But the late Hugh Worthington, of Salters' Hall, was perhaps the most extraordinary of the pulpit orators that England has known; with no superior stock of knowledge, and far from a happy knack of getting up a sermon, he possessed the art of riveting the attention and pleasing even those who went to criticise. Never shall I forget his upright posture, his piercing eye, his bold and decisive tone, his pointed finger, the interest he gave to what he delivered, and the entire nothingness of what he often said. He retained his popularity to the very last; and if he had held religious opinions which were decided and clear, and had conceived it to be of importance to defend them, he would have been a valuable cham. pion, and his popularity would have acquired a farther celebrity from his decision. There was one part of his plan which may be recommended to young preachers, and without much difficulty might be followed by them. When he was drawing towards the close of his discourse, he usually shut his book, and went on for a few minutes, the book in his hand, either extempore or memoriter, I cannot

say which, and thus by an energetic, conclusion, added weight to what he had already delivered.

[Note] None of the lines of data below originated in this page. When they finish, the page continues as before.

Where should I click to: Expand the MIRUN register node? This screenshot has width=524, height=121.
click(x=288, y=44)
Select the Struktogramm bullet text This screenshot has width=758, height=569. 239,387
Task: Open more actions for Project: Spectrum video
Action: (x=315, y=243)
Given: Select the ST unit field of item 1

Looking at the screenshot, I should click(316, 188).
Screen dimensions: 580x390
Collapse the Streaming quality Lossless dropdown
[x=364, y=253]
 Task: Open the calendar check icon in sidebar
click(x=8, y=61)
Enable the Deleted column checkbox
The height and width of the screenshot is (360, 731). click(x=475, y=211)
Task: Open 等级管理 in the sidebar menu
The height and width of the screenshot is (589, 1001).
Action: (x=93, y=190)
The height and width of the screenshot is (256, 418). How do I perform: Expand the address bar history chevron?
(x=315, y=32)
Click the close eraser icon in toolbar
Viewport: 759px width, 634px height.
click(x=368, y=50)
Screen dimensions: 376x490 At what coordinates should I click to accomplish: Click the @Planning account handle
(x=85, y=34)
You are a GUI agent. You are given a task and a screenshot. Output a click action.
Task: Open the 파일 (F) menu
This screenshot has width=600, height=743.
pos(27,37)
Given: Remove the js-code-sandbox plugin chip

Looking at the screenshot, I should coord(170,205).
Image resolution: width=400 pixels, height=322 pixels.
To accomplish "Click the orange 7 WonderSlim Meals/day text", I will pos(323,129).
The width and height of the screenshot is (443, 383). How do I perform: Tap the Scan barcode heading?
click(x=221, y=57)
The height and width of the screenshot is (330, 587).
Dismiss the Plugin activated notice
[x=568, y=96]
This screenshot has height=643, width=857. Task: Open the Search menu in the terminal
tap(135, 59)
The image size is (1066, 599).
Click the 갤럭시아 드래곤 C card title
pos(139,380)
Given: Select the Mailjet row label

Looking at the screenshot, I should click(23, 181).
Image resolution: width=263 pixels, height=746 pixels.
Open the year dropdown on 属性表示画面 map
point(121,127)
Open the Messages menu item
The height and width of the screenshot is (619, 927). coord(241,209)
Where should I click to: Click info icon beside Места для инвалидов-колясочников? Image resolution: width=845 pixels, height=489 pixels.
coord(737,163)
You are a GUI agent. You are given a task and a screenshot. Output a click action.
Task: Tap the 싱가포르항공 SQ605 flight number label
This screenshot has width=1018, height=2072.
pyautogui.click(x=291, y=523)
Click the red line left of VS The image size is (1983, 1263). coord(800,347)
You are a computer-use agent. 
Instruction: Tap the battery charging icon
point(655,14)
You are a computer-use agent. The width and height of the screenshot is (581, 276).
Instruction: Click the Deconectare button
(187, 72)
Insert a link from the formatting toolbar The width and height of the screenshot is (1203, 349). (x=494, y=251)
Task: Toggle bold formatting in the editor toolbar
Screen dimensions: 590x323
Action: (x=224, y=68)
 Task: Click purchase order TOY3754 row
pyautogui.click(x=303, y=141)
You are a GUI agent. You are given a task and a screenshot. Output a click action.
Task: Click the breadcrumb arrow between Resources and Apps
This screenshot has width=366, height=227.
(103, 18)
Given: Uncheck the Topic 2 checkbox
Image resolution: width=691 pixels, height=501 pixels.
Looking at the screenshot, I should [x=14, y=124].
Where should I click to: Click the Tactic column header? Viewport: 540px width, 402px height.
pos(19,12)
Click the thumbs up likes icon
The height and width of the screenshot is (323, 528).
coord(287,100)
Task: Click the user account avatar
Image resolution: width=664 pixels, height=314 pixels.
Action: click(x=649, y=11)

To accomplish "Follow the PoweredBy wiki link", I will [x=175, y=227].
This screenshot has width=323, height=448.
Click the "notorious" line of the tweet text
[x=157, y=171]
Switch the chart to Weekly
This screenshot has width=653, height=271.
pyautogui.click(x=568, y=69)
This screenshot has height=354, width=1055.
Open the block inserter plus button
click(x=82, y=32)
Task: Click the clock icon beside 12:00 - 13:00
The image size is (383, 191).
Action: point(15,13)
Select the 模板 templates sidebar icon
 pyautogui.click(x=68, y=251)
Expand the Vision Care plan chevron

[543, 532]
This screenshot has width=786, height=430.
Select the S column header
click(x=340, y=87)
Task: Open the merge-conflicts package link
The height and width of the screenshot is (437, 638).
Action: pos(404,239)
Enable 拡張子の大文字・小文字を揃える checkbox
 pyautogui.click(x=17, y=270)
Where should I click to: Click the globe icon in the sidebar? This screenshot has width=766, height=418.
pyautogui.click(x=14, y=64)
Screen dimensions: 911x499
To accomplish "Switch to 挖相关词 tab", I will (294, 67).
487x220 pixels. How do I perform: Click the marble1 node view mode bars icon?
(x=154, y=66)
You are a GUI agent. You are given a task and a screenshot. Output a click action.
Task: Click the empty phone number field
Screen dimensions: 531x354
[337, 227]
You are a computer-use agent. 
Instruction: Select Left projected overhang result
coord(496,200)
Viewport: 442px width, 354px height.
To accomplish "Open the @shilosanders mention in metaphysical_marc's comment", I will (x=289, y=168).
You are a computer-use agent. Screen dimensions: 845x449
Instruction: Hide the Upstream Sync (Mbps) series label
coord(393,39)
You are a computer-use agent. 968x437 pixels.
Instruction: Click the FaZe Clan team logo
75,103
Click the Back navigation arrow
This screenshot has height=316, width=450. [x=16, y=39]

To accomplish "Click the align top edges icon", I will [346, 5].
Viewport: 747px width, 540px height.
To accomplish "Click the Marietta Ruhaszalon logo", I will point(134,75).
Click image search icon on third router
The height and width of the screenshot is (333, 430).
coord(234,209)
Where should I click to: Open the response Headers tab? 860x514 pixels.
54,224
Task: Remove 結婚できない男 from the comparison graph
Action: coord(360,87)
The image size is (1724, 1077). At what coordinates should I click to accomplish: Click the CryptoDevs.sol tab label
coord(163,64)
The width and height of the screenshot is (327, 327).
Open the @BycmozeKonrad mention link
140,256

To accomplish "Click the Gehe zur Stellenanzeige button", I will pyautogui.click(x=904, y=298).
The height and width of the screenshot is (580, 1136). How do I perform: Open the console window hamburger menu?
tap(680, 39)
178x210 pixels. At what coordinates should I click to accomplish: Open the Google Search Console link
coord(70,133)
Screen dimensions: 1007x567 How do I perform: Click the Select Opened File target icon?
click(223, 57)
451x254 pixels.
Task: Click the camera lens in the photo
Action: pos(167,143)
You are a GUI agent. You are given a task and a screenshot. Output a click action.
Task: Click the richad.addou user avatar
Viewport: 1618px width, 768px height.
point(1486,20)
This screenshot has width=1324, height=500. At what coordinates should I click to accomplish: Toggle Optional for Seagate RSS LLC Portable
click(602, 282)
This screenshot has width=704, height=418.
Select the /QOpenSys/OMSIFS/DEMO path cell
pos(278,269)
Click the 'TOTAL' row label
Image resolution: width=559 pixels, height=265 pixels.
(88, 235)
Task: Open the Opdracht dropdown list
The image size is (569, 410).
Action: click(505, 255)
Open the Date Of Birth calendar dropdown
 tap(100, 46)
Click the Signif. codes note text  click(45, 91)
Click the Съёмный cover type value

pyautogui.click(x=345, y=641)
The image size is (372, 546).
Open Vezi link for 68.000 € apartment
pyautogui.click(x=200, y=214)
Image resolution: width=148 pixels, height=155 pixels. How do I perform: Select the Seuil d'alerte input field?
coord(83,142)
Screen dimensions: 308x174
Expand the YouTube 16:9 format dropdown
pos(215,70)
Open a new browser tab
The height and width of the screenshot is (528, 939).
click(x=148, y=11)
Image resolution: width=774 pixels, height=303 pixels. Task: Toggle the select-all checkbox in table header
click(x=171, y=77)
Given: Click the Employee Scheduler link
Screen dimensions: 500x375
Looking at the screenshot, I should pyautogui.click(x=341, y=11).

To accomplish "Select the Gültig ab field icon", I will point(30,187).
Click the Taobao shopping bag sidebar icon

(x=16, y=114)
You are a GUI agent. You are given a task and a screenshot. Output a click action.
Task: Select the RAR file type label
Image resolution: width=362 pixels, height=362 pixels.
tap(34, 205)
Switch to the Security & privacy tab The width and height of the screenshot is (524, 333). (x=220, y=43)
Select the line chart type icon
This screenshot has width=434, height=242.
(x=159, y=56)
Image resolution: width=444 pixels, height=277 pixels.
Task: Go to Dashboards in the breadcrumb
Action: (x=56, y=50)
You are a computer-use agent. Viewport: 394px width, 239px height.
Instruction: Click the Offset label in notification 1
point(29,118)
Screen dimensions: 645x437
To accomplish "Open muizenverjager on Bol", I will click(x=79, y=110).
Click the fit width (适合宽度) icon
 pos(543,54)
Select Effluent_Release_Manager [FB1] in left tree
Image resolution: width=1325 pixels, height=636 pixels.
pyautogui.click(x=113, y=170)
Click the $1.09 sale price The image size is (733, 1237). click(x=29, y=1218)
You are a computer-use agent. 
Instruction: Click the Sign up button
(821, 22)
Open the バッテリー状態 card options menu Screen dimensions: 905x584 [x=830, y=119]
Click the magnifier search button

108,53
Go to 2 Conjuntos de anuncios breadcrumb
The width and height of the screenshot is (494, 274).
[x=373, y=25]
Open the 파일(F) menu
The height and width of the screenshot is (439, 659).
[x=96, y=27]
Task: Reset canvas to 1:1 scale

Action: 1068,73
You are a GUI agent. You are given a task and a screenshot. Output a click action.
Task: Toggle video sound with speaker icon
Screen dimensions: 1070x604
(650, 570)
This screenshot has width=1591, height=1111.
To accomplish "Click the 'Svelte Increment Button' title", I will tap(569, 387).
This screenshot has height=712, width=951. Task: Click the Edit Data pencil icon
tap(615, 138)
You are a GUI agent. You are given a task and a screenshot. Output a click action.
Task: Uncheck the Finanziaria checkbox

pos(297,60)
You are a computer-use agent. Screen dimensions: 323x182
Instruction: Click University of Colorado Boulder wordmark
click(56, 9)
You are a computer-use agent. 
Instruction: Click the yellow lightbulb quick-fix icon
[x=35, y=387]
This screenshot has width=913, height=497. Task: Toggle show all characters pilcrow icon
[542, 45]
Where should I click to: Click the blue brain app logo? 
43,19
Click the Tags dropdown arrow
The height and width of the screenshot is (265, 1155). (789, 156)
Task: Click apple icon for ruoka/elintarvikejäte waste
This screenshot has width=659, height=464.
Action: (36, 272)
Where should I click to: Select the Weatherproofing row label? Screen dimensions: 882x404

Although acquainted personally with Dr. Barnes, I had no knowledge of his pulpit powers, but have been informed that he was far inferior in point of composition to many whom he altogether eclipsed in the town and neighbourhood of Manchester. And I doubt not that your readers may supply the names of many more, who have owed their celebrity and the power they possessed of doing more good than, I fear, they cared about, to natural powers of voice and manner, which were improved by observation on the world and a desire to rise high in the popular esteem.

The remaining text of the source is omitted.